On January 27, 2010, in connection with the Merger, Metabasis received notice from NASDAQ Stock Market, LLC that NASDAQ Stock Market, LLC has submitted to the SEC a Form 25 to delist Metabasis’ common stock.

 

Item 3.03 Material Modification to Rights of Security Holders.

The information set forth under Item 2.01 above is incorporated herein by reference.


Item 5.01 Changes in Control of Registrant.

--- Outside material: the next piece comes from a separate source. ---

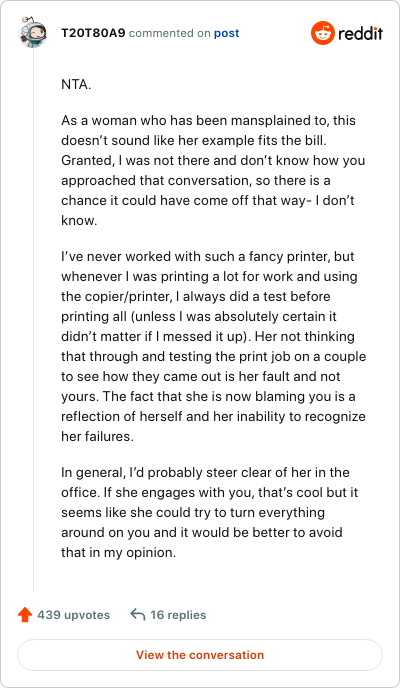Screen dimensions: 400x688
Task: Click the "NTA." verdict line
Action: [x=76, y=84]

The information set forth under Item 2.01 above is incorporated herein by reference.

 

Item 5.02 Departure of Directors or Principal Officers; Election of Directors; Appointment of Principal Officers

Effective as of January 27, 2010, in connection with the Merger, all of Metabasis’ incumbent directors and officers resigned. Ligand elected John Higgins, John Sharp and Charles Berkman as the new directors. The new Board of Directors elected John Higgins as President and Chief Executive Officer of Metabasis and John Sharp as Vice President and Chief Financial Officer of Metabasis; they hold the same offices for Ligand.

 

Item 8.01 Other Events

On January 27, 2010, at a special meeting of Metabasis stockholders, the stockholders of Metabasis approved the Merger and adopted the Merger Agreement, with 61% of the outstanding shares of Metabasis common stock outstanding on the record date for the special meeting being voted in favor of approval of the Merger and adoption of the Merger Agreement.

 

Item 9.01 Financial Statements and Exhibits

(d) Exhibits.

The following exhibits are attached to this Current Report on Form 8-K:

 

Number

  

Description

  2.1    Certificate of Merger, dated and filed January 27, 2010.
10.1    Roche Contingent Value Rights Agreement, by and among Ligand Pharmaceuticals Incorporated, Metabasis Therapeutics, Inc., David F. Hale as Stockholders’ Representative, and Mellon Investor Services LLC, dated January 27, 2010.
10.2    TR Beta Contingent Value Rights Agreement, by and among Ligand Pharmaceuticals Incorporated, Metabasis Therapeutics, Inc., David F. Hale as Stockholders’ Representative, and Mellon Investor Services LLC, dated January 27, 2010.
10.3    Glucagon Contingent Value Rights Agreement, by and among Ligand Pharmaceuticals Incorporated, Metabasis Therapeutics, Inc., David F. Hale as Stockholders’ Representative, and Mellon Investor Services LLC, dated January 27, 2010.
10.4    General Contingent Value Rights Agreement, by and among Ligand Pharmaceuticals Incorporated, Metabasis Therapeutics, Inc., David F. Hale as Stockholders’ Representative, and Mellon Investor Services LLC, dated January 27, 2010.


SIGNATURE

Pursuant to the requirements of the Securities Exchange Act of 1934, the registrant has duly caused this report to be signed on its behalf by the undersigned hereunto duly authorized.

 

METABASIS THERAPEUTICS, INC.
By:   /S/    CHARLES S. BERKMAN        
  Charles S. Berkman, Vice President and Secretary

Date: January 28, 2010


EXHIBIT INDEX

 

Number

  

Description

  2.1    Certificate of Merger, dated and filed January 27, 2010.
10.1    Roche Contingent Value Rights Agreement, by and among Ligand Pharmaceuticals Incorporated, Metabasis Therapeutics, Inc., David F. Hale as Stockholders’ Representative, and Mellon Investor Services LLC, dated January 27, 2010.
10.2    TR Beta Contingent Value Rights Agreement, by and among Ligand Pharmaceuticals Incorporated, Metabasis Therapeutics, Inc., David F. Hale as Stockholders’ Representative, and Mellon Investor Services LLC, dated January 27, 2010.
10.3    Glucagon Contingent Value Rights Agreement, by and among Ligand Pharmaceuticals Incorporated, Metabasis Therapeutics, Inc., David F. Hale as Stockholders’ Representative, and Mellon Investor Services LLC, dated January 27, 2010.
10.4    General Contingent Value Rights Agreement, by and among Ligand Pharmaceuticals Incorporated, Metabasis Therapeutics, Inc., David F. Hale as Stockholders’ Representative, and Mellon Investor Services LLC, dated January 27, 2010.